Describing the demise of Mexico in the 80s, Toussaint is of the opinion that “Mexico has lost control of its destiny which, historically, has been the US’s objective since the nineteenth century.” By the end of the 90s all six major developing regions showed negative net transfer meaning simply that their debt to the World Bank was continuing to grow because they couldn’t keep up with the payments. Reports and internal memos reveal the Bank saw the crisis on the horizon but their “double discourse” informed the public and indebted countries that there was nothing to worry about. When the subject of debt reduction was eventually raised (in 1989) by the US government, the Bank complied. This consisted of indebted nations buying US Treasury bonds in exchange for a reduction of their debt. In effect, now the indebted countries were financing the policy of indebtedness of the US itself.As for the Bank’s own accounts, since its founding in 1946, they have consistently produced positive net results. Since 1985 each year has exceeded $1billion in profits whilst all developing countries’ net transfers since 1987 have been negative, resulting in increasing debt.
Eric Toussaint is the President of the Committee for the Abolition of Third World Debt (CADTM) whose mission is “to contribute to the emergence of a world based on the sovereignty of its peoples, on international solidarity, equality and social justice.”

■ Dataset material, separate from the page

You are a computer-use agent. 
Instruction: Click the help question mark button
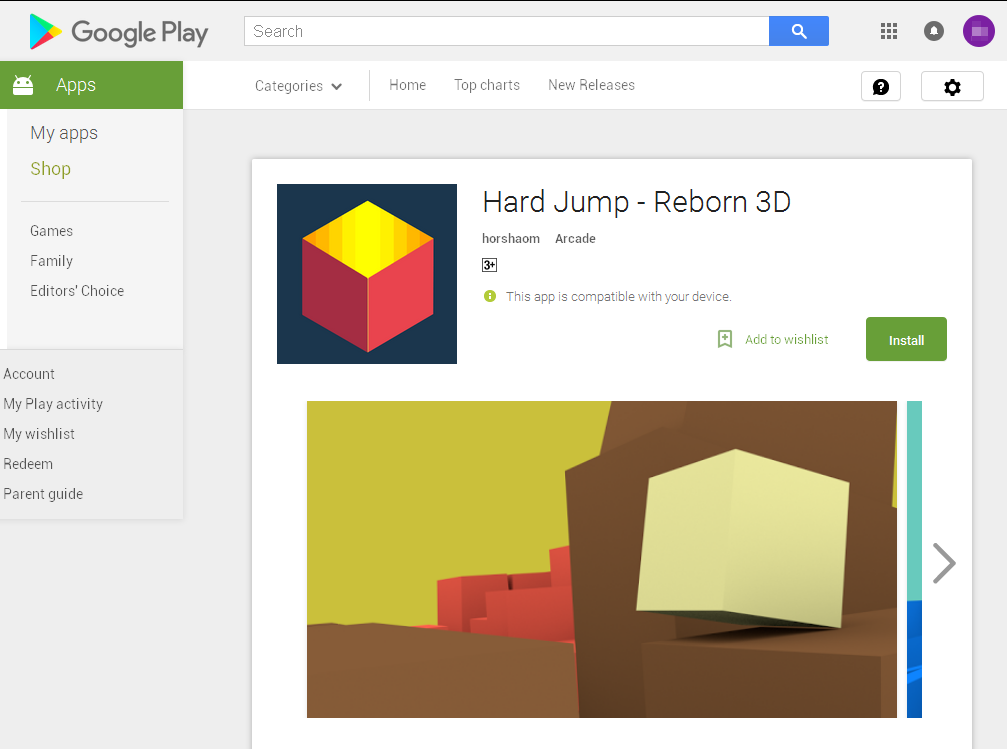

Throughout the book he promotes “a break with the capitalist system.” Point 30 of 31 indictments of the World Bank says, “a new international, democratic institution must urgently be found to promote a redistribution of wealth and to support people’s efforts towards development that is socially just and respectful of nature.” Then he goes on to talk of 21st century socialism, without addressing what this means, except to break away from the Washington Consensus, the World Bank and the IMF in favour of new financial and monetary institutions and to point to possible alternatives, such as Venezuela, Bolivia and Ecuador.
The English edition of the book was published in India by VAK Publications.